**Requirement**
Please copy every line of the data in which the string "South" appears.

Source data Start Marker

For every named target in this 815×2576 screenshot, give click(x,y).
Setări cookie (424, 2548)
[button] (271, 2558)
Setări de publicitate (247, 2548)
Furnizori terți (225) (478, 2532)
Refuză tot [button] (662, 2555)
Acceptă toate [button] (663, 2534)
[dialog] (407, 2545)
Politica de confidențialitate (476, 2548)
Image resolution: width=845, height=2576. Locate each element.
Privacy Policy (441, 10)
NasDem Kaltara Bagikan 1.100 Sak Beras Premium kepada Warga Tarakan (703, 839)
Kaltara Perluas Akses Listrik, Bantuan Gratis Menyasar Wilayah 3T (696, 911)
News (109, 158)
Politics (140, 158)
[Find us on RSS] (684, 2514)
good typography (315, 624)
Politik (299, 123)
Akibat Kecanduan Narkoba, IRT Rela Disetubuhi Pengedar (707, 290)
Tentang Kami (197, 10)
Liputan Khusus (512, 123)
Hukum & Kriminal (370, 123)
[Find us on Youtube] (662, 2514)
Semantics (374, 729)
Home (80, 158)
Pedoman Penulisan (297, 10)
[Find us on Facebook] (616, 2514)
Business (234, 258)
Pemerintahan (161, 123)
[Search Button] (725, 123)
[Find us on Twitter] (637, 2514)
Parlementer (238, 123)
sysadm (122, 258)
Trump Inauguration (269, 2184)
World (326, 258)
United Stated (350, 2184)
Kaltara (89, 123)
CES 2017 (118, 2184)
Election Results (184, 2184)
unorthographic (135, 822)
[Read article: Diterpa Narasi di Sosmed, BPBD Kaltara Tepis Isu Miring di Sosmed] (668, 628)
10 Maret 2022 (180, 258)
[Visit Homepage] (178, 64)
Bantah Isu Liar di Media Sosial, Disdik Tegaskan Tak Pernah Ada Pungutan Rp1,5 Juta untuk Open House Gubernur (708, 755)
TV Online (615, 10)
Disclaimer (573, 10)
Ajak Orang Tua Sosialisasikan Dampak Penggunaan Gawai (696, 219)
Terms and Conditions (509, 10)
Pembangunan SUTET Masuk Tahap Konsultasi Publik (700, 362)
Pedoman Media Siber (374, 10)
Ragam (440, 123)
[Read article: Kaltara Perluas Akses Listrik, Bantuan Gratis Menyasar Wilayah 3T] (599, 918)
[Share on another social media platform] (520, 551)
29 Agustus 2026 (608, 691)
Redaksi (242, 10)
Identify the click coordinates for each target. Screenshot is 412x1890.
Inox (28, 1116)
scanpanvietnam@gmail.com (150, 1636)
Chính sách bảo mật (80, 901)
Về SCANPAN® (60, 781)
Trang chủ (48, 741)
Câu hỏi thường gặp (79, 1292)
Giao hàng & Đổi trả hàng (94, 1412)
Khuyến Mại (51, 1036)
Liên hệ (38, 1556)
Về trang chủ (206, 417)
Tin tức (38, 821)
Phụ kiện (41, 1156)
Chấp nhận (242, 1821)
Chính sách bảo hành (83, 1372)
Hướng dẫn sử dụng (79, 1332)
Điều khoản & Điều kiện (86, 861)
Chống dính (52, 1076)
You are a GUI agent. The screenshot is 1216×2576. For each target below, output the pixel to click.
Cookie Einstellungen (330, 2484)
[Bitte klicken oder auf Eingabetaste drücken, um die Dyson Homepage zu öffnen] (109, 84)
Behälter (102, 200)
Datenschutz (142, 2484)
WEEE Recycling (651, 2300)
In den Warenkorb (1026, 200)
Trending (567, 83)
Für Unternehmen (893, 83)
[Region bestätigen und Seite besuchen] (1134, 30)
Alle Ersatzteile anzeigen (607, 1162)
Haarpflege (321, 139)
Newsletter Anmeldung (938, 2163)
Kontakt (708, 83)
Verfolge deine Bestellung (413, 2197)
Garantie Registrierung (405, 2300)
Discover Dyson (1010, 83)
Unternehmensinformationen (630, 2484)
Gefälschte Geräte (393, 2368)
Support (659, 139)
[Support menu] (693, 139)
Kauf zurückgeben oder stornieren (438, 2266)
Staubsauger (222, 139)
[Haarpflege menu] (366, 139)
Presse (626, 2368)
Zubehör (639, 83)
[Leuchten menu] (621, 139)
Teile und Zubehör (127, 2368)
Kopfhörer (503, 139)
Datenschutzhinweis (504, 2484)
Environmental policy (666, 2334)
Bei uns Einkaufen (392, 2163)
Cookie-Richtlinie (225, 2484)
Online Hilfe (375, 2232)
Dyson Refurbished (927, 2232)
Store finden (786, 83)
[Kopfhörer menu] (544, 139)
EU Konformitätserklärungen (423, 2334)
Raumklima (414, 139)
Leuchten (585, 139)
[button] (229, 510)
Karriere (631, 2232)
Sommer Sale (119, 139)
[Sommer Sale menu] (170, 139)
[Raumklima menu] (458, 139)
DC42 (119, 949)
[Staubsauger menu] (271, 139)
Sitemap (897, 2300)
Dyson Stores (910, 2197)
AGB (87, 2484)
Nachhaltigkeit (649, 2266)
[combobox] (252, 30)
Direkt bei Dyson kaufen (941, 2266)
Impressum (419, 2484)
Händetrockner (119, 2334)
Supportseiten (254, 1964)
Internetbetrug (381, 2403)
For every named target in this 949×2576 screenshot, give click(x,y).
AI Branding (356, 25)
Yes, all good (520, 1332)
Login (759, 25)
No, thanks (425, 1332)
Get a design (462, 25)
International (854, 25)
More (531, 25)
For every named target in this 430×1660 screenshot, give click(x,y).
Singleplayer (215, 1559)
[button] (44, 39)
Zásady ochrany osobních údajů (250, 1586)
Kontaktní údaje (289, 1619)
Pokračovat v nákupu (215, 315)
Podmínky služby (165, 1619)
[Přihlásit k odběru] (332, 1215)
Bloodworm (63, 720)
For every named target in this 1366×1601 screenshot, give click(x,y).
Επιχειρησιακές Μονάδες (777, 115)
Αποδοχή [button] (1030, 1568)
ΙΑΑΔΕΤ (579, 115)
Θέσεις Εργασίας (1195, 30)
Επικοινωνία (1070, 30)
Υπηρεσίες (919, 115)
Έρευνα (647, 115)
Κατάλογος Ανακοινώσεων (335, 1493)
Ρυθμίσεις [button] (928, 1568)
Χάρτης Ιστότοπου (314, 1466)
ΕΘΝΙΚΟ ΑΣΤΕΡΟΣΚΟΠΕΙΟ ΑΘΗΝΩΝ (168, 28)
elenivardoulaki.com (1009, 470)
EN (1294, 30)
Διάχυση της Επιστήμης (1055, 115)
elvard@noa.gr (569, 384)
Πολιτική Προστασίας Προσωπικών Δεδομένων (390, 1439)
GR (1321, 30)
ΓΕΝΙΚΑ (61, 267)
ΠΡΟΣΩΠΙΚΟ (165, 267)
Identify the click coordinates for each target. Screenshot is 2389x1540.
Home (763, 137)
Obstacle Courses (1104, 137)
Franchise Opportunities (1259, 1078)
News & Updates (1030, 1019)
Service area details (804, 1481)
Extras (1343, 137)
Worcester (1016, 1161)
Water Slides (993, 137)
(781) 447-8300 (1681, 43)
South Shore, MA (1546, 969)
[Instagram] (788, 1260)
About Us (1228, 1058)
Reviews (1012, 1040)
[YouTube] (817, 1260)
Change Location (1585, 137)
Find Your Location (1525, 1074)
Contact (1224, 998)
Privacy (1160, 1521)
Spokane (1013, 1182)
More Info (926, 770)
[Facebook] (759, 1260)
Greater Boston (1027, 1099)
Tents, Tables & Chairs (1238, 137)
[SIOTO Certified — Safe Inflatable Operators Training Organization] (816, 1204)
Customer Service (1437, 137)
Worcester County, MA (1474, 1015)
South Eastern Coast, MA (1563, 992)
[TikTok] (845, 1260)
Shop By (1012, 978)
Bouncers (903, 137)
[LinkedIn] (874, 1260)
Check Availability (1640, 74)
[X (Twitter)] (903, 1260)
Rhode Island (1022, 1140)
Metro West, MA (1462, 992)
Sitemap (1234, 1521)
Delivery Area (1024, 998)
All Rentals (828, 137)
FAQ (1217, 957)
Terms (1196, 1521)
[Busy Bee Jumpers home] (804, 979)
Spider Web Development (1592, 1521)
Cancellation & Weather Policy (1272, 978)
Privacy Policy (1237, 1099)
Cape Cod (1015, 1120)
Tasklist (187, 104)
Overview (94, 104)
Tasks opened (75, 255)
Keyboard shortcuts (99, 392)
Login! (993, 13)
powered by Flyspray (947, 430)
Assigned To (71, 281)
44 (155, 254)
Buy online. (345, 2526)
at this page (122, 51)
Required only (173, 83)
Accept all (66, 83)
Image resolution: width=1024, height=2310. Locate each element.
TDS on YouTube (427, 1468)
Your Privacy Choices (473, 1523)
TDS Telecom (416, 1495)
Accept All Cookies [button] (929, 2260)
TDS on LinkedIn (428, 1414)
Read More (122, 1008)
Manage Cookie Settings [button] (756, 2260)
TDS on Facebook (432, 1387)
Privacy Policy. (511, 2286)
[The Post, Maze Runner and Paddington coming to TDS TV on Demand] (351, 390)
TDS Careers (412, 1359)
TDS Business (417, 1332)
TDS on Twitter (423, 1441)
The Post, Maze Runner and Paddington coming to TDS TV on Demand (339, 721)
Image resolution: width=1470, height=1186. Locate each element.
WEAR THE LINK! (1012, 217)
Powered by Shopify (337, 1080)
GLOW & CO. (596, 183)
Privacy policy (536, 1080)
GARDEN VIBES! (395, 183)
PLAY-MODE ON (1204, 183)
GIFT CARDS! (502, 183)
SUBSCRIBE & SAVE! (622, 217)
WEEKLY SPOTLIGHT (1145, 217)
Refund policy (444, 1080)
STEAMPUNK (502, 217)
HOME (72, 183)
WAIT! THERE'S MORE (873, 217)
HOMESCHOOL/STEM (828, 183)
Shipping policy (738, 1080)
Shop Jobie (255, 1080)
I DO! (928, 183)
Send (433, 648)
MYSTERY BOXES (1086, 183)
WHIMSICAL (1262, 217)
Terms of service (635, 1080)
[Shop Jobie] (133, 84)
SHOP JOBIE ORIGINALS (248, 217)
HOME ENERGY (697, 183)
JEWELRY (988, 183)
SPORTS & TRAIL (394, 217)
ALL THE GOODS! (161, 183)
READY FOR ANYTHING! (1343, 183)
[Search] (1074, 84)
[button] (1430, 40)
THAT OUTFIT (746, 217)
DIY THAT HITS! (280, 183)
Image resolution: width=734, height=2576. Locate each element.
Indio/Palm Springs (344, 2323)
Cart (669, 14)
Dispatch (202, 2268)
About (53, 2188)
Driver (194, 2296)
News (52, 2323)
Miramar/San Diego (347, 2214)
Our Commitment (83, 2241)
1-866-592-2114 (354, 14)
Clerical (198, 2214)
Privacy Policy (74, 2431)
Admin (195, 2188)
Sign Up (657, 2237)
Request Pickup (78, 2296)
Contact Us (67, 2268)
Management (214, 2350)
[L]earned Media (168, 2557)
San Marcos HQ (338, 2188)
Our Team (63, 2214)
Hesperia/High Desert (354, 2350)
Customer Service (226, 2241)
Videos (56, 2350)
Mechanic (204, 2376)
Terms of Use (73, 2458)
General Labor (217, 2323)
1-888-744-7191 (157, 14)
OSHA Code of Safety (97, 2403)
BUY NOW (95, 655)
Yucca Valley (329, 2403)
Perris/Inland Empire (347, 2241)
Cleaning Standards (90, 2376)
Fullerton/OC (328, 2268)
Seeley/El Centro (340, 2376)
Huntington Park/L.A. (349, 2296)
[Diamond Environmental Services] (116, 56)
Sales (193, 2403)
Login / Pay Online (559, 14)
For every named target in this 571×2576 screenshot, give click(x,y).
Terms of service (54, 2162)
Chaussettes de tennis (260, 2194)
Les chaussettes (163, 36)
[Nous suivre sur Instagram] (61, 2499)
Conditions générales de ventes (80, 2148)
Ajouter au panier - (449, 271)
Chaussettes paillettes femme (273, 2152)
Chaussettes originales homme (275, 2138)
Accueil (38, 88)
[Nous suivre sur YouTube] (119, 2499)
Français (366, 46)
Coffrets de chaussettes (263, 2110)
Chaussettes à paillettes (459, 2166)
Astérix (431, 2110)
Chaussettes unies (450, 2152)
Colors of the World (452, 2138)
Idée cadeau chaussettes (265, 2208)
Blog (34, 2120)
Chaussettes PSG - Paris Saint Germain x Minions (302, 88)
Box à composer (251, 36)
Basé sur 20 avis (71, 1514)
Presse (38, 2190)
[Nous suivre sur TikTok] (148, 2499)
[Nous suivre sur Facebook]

Source data End Marker

**Result**
South Shore, MA (1546, 969)
South Eastern Coast, MA (1563, 992)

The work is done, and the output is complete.